I have had the privilege of teaching many of these students, including one whom I’ll call Denise. Denise is a smart, conscientious, and hard-working fifth-grader who happens to live in an unsafe area in Chicago. Instead of rushing home after the final bell, Denise chooses to stay at school and participate in some of her favorite enrichment activities: Ladies in Training, which leads girls in service learning, and Teen Business Club, which teaches students how to develop skills in decision-making and promoting their ideas.
My school receives federal funds based on data that track our students’ needs and their progress, and my school uses those data to create and sustain programs that support students like Denise and help keep them on track. Without data tracking where student need is the greatest and which programs are most successful in bridging the gap, I fear that states will not be able to allocate their already-limited resources efficiently.

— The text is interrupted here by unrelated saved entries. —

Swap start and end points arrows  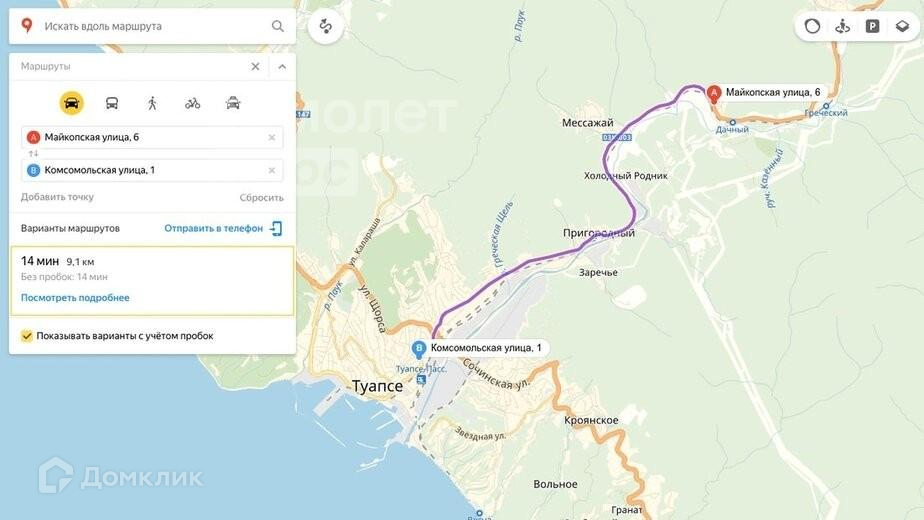tap(33, 154)
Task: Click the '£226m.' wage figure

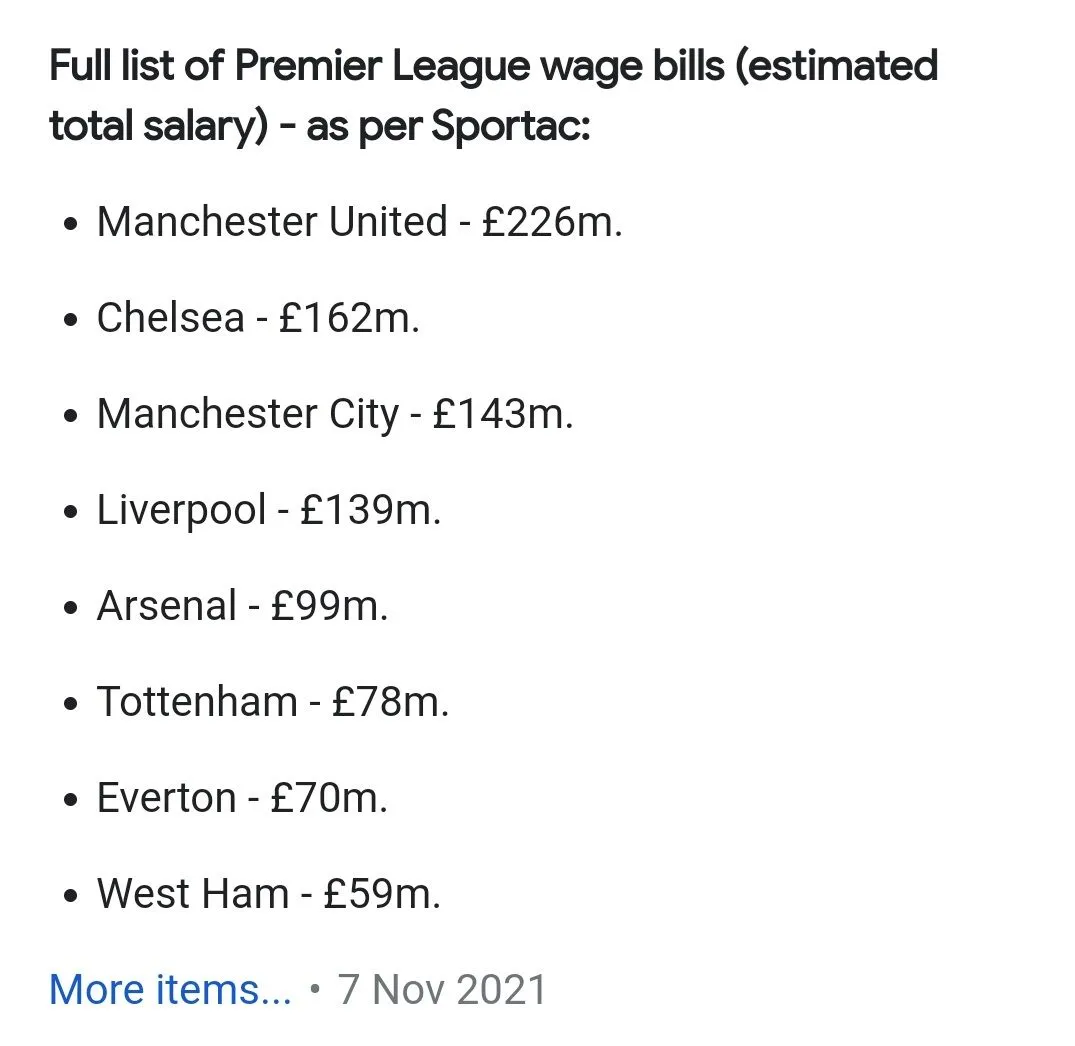Action: (551, 222)
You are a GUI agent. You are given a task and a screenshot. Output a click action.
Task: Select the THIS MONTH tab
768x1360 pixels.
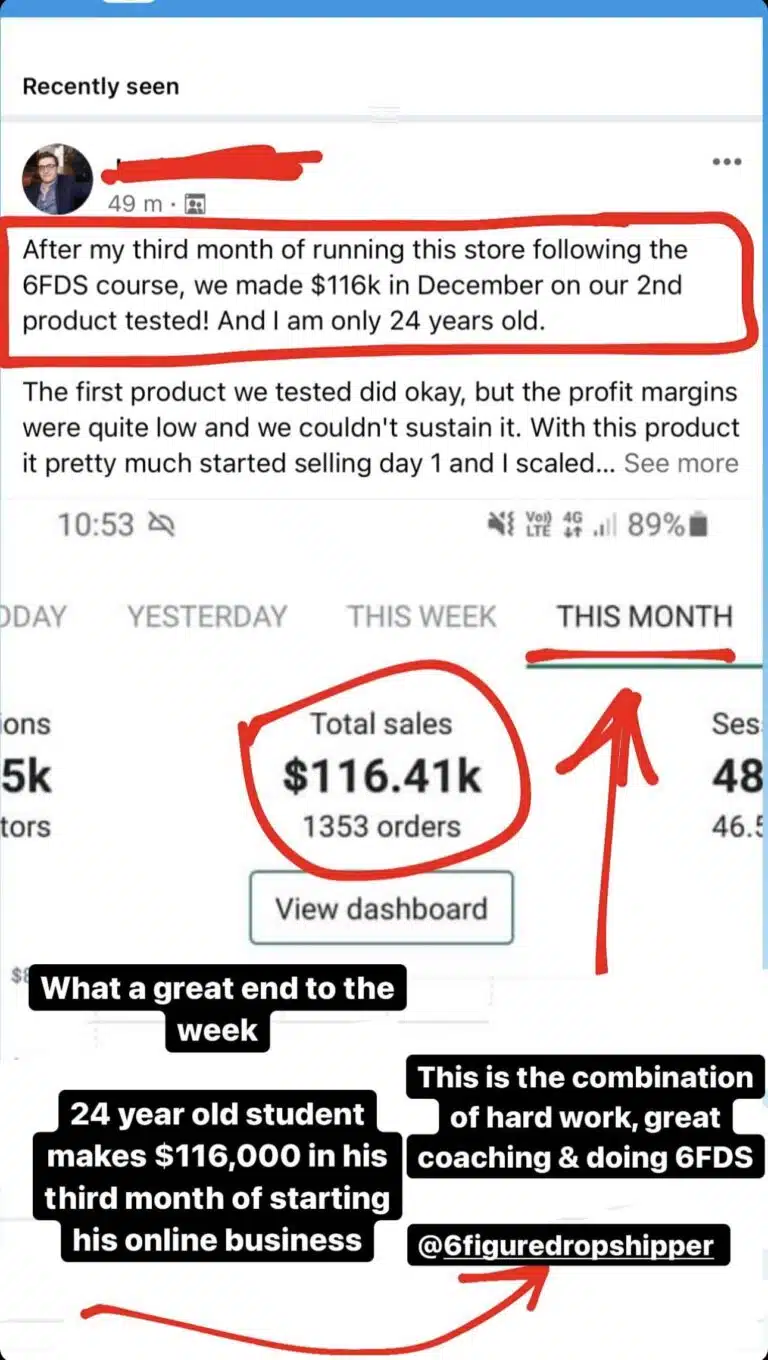pos(644,616)
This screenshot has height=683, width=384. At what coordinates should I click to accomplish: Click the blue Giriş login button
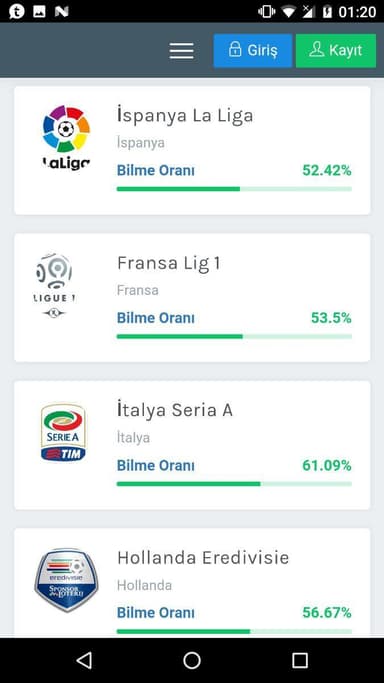click(x=253, y=51)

In this scenario, it is students like Denise who will be disproportionately affected, potentially losing access to safe after-school activities and other supplemental programs (such as Climb to Safety, a curriculum we use that teaches financial literacy skills, or Mindful Practices, a program where we use mindfulness and social-emotional learning to create a more equitable learning environment).
As it is, my city’s schools are already severely underfunded. I deeply fear what my school might become if we allow unaccountable state and local leaders to take Title I funds designated for high-poverty students to plug funding holes elsewhere. Chicago Public Schools is broke because nobody held local leaders accountable, which is why we need accountability in ESSA.
Although I’m far from being a DC insider, I can tell you what it would mean to implement ESSA next year without the necessary guardrails that help level the playing field for my students. I live in a state with a vast gap between the “haves” and “have nots” and where education opportunities are often dependent on zip code. Without a strong accountability model in place, underrepresented students like Denise will be invisible and ignored. Our state and schools need the ability to track how all our students are doing so we know how to target our finite resources.
Some education advocates believe that eliminating the ESSA regulations provides states with greater flexibility to apply the law in a way that works best for their specific needs. But the unfortunate reality is that legislators often put politics ahead of need. Giving politicians excessive leeway allows them to leave underserved communities like mine and Denise’s behind. So I call on Secretary of Education Betsy DeVos to enforce the accountability and equity provisions in ESSA. And I call on my fellow teachers to be active and get involved in developing your own state’s ESSA plan.
President Lyndon Johnson, a former teacher himself, originally passed the precursor to ESSA as a major initiative in the War on Poverty. While no teacher believes that ESSA alone can eliminate poverty, it can help give every student that chance to learn they deserve.
DeJernet Farder is a first-grade teacher in East Garfield Park in Chicago and a member of Educators for Excellence–Chicago.